----- RECORDS PROVIDED -----

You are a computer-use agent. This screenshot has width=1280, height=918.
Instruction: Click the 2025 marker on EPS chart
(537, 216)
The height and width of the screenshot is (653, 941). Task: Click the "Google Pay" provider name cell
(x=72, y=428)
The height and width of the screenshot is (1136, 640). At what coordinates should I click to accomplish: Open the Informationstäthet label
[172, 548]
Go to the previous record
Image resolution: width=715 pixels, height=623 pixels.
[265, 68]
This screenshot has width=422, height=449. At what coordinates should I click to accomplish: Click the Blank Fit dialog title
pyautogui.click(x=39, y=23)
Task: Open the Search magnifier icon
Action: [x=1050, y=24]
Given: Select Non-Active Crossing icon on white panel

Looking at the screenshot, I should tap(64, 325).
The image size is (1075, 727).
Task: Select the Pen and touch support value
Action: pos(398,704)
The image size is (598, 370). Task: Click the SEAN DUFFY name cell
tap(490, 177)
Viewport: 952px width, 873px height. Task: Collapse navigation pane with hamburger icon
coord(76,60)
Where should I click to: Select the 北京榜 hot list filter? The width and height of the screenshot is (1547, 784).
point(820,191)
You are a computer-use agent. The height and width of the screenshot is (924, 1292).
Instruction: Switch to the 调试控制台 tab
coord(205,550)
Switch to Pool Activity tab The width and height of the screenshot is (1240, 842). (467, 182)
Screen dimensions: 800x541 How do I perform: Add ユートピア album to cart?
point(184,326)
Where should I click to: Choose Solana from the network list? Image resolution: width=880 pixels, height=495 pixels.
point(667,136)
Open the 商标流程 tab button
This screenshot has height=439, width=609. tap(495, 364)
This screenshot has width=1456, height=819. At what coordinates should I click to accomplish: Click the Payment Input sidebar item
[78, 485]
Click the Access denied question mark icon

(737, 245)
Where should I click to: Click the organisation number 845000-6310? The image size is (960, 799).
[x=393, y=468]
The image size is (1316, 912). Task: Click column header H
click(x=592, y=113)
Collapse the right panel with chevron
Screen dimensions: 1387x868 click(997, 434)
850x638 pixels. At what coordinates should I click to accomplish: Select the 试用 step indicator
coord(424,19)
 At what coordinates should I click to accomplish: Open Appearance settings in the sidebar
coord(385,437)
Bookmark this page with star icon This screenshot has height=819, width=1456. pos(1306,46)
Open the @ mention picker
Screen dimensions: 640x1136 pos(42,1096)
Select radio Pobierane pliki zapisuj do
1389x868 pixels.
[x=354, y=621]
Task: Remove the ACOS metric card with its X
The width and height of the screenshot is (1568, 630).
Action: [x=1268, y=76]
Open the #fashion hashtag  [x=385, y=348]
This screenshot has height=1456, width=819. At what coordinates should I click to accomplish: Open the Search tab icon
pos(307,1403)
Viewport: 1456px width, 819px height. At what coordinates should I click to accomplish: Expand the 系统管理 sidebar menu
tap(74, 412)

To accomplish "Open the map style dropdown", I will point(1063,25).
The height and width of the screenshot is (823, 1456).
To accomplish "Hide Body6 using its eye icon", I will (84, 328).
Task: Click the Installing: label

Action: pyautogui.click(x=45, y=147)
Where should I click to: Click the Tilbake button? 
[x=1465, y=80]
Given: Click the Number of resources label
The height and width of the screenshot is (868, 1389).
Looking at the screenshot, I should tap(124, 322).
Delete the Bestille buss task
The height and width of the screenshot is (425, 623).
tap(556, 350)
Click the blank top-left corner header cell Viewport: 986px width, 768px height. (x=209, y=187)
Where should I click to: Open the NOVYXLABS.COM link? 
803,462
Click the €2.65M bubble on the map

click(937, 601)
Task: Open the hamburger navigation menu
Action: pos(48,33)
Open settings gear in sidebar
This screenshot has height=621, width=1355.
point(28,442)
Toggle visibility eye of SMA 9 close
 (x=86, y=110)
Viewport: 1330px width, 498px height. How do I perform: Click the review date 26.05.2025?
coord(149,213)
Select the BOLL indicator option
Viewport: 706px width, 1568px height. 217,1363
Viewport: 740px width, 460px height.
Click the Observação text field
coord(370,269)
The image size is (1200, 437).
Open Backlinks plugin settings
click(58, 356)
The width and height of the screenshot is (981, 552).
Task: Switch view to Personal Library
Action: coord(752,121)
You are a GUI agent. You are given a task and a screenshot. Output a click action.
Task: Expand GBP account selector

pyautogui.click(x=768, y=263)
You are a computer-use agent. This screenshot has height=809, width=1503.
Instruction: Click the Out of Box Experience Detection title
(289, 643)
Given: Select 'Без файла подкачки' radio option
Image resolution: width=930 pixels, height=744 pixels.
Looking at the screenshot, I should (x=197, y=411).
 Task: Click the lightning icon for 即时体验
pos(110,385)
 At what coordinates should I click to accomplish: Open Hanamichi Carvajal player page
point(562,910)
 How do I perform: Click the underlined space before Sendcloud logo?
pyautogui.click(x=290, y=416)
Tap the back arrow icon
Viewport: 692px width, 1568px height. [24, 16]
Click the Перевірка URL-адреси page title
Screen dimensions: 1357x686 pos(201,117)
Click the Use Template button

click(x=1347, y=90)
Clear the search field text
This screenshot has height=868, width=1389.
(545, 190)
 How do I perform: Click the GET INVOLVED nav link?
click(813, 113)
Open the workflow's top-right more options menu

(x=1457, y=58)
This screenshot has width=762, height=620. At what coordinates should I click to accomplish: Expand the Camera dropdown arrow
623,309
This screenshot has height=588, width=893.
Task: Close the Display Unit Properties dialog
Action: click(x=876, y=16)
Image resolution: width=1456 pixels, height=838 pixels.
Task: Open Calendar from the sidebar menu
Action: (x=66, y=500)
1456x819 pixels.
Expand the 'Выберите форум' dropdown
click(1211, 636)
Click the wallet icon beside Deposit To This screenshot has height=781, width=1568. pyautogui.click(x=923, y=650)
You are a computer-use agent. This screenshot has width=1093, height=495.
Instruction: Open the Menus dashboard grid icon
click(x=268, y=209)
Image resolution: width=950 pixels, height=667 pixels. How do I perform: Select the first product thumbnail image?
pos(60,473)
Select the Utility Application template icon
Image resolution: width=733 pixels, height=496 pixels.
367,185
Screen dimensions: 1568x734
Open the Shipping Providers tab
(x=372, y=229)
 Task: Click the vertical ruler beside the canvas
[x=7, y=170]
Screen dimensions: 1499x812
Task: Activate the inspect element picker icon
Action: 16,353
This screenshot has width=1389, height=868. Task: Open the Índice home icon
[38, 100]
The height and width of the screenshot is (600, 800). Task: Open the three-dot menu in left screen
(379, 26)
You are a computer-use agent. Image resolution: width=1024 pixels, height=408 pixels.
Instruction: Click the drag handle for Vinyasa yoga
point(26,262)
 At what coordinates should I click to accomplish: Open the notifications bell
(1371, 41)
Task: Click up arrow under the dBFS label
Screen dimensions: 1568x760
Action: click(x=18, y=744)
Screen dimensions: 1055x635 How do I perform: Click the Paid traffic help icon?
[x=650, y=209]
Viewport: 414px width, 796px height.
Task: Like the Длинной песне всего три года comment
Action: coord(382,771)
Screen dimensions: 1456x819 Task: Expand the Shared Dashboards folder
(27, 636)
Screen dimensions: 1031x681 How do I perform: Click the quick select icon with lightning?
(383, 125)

-----

- _GIVEN TASK_: Rewrite all of the data above, swapping "computer-use agent" for "desktop automation agent" wherever it occurs and leaving every other character unchanged.

- _THE RESPONSE_:
You are a desktop automation agent. This screenshot has width=1280, height=918.
Instruction: Click the 2025 marker on EPS chart
(537, 216)
The height and width of the screenshot is (653, 941). Task: Click the "Google Pay" provider name cell
(x=72, y=428)
The height and width of the screenshot is (1136, 640). At what coordinates should I click to accomplish: Open the Informationstäthet label
[172, 548]
Go to the previous record
Image resolution: width=715 pixels, height=623 pixels.
[265, 68]
This screenshot has width=422, height=449. At what coordinates should I click to accomplish: Click the Blank Fit dialog title
pyautogui.click(x=39, y=23)
Task: Open the Search magnifier icon
Action: [x=1050, y=24]
Given: Select Non-Active Crossing icon on white panel

Looking at the screenshot, I should tap(64, 325).
The image size is (1075, 727).
Task: Select the Pen and touch support value
Action: pos(398,704)
The image size is (598, 370). Task: Click the SEAN DUFFY name cell
tap(490, 177)
Viewport: 952px width, 873px height. Task: Collapse navigation pane with hamburger icon
coord(76,60)
Where should I click to: Select the 北京榜 hot list filter? The width and height of the screenshot is (1547, 784).
point(820,191)
You are a desktop automation agent. The height and width of the screenshot is (924, 1292).
Instruction: Switch to the 调试控制台 tab
coord(205,550)
Switch to Pool Activity tab The width and height of the screenshot is (1240, 842). (467, 182)
Screen dimensions: 800x541 How do I perform: Add ユートピア album to cart?
point(184,326)
Where should I click to: Choose Solana from the network list? Image resolution: width=880 pixels, height=495 pixels.
point(667,136)
Open the 商标流程 tab button
This screenshot has height=439, width=609. tap(495, 364)
This screenshot has width=1456, height=819. At what coordinates should I click to accomplish: Click the Payment Input sidebar item
[78, 485]
Click the Access denied question mark icon

(737, 245)
Where should I click to: Click the organisation number 845000-6310? The image size is (960, 799).
[x=393, y=468]
The image size is (1316, 912). Task: Click column header H
click(x=592, y=113)
Collapse the right panel with chevron
Screen dimensions: 1387x868 click(997, 434)
850x638 pixels. At what coordinates should I click to accomplish: Select the 试用 step indicator
coord(424,19)
 At what coordinates should I click to accomplish: Open Appearance settings in the sidebar
coord(385,437)
Bookmark this page with star icon This screenshot has height=819, width=1456. pos(1306,46)
Open the @ mention picker
Screen dimensions: 640x1136 pos(42,1096)
Select radio Pobierane pliki zapisuj do
1389x868 pixels.
[x=354, y=621]
Task: Remove the ACOS metric card with its X
The width and height of the screenshot is (1568, 630).
Action: [x=1268, y=76]
Open the #fashion hashtag  [x=385, y=348]
This screenshot has height=1456, width=819. At what coordinates should I click to accomplish: Open the Search tab icon
pos(307,1403)
Viewport: 1456px width, 819px height. At what coordinates should I click to accomplish: Expand the 系统管理 sidebar menu
tap(74, 412)

To accomplish "Open the map style dropdown", I will point(1063,25).
The height and width of the screenshot is (823, 1456).
To accomplish "Hide Body6 using its eye icon", I will (84, 328).
Task: Click the Installing: label

Action: pyautogui.click(x=45, y=147)
Where should I click to: Click the Tilbake button? 
[x=1465, y=80]
Given: Click the Number of resources label
The height and width of the screenshot is (868, 1389).
Looking at the screenshot, I should tap(124, 322).
Delete the Bestille buss task
The height and width of the screenshot is (425, 623).
tap(556, 350)
Click the blank top-left corner header cell Viewport: 986px width, 768px height. (x=209, y=187)
Where should I click to: Open the NOVYXLABS.COM link? 
803,462
Click the €2.65M bubble on the map

click(937, 601)
Task: Open the hamburger navigation menu
Action: pos(48,33)
Open settings gear in sidebar
This screenshot has height=621, width=1355.
point(28,442)
Toggle visibility eye of SMA 9 close
 (x=86, y=110)
Viewport: 1330px width, 498px height. How do I perform: Click the review date 26.05.2025?
coord(149,213)
Select the BOLL indicator option
Viewport: 706px width, 1568px height. 217,1363
Viewport: 740px width, 460px height.
Click the Observação text field
coord(370,269)
The image size is (1200, 437).
Open Backlinks plugin settings
click(58, 356)
The width and height of the screenshot is (981, 552).
Task: Switch view to Personal Library
Action: coord(752,121)
You are a GUI agent. You are given a task and a screenshot. Output a click action.
Task: Expand GBP account selector

pyautogui.click(x=768, y=263)
You are a desktop automation agent. This screenshot has height=809, width=1503.
Instruction: Click the Out of Box Experience Detection title
(289, 643)
Given: Select 'Без файла подкачки' radio option
Image resolution: width=930 pixels, height=744 pixels.
Looking at the screenshot, I should (x=197, y=411).
 Task: Click the lightning icon for 即时体验
pos(110,385)
 At what coordinates should I click to accomplish: Open Hanamichi Carvajal player page
point(562,910)
 How do I perform: Click the underlined space before Sendcloud logo?
pyautogui.click(x=290, y=416)
Tap the back arrow icon
Viewport: 692px width, 1568px height. [24, 16]
Click the Перевірка URL-адреси page title
Screen dimensions: 1357x686 pos(201,117)
Click the Use Template button

click(x=1347, y=90)
Clear the search field text
This screenshot has height=868, width=1389.
(545, 190)
 How do I perform: Click the GET INVOLVED nav link?
click(813, 113)
Open the workflow's top-right more options menu

(x=1457, y=58)
This screenshot has width=762, height=620. At what coordinates should I click to accomplish: Expand the Camera dropdown arrow
623,309
This screenshot has height=588, width=893.
Task: Close the Display Unit Properties dialog
Action: click(x=876, y=16)
Image resolution: width=1456 pixels, height=838 pixels.
Task: Open Calendar from the sidebar menu
Action: (x=66, y=500)
1456x819 pixels.
Expand the 'Выберите форум' dropdown
click(1211, 636)
Click the wallet icon beside Deposit To This screenshot has height=781, width=1568. pyautogui.click(x=923, y=650)
You are a desktop automation agent. This screenshot has width=1093, height=495.
Instruction: Open the Menus dashboard grid icon
click(x=268, y=209)
Image resolution: width=950 pixels, height=667 pixels. How do I perform: Select the first product thumbnail image?
pos(60,473)
Select the Utility Application template icon
Image resolution: width=733 pixels, height=496 pixels.
367,185
Screen dimensions: 1568x734
Open the Shipping Providers tab
(x=372, y=229)
 Task: Click the vertical ruler beside the canvas
[x=7, y=170]
Screen dimensions: 1499x812
Task: Activate the inspect element picker icon
Action: 16,353
This screenshot has width=1389, height=868. Task: Open the Índice home icon
[38, 100]
The height and width of the screenshot is (600, 800). Task: Open the three-dot menu in left screen
(379, 26)
You are a desktop automation agent. Image resolution: width=1024 pixels, height=408 pixels.
Instruction: Click the drag handle for Vinyasa yoga
point(26,262)
 At what coordinates should I click to accomplish: Open the notifications bell
(1371, 41)
Task: Click up arrow under the dBFS label
Screen dimensions: 1568x760
Action: click(x=18, y=744)
Screen dimensions: 1055x635 How do I perform: Click the Paid traffic help icon?
[x=650, y=209]
Viewport: 414px width, 796px height.
Task: Like the Длинной песне всего три года comment
Action: coord(382,771)
Screen dimensions: 1456x819 Task: Expand the Shared Dashboards folder
(27, 636)
Screen dimensions: 1031x681 How do I perform: Click the quick select icon with lightning?
(383, 125)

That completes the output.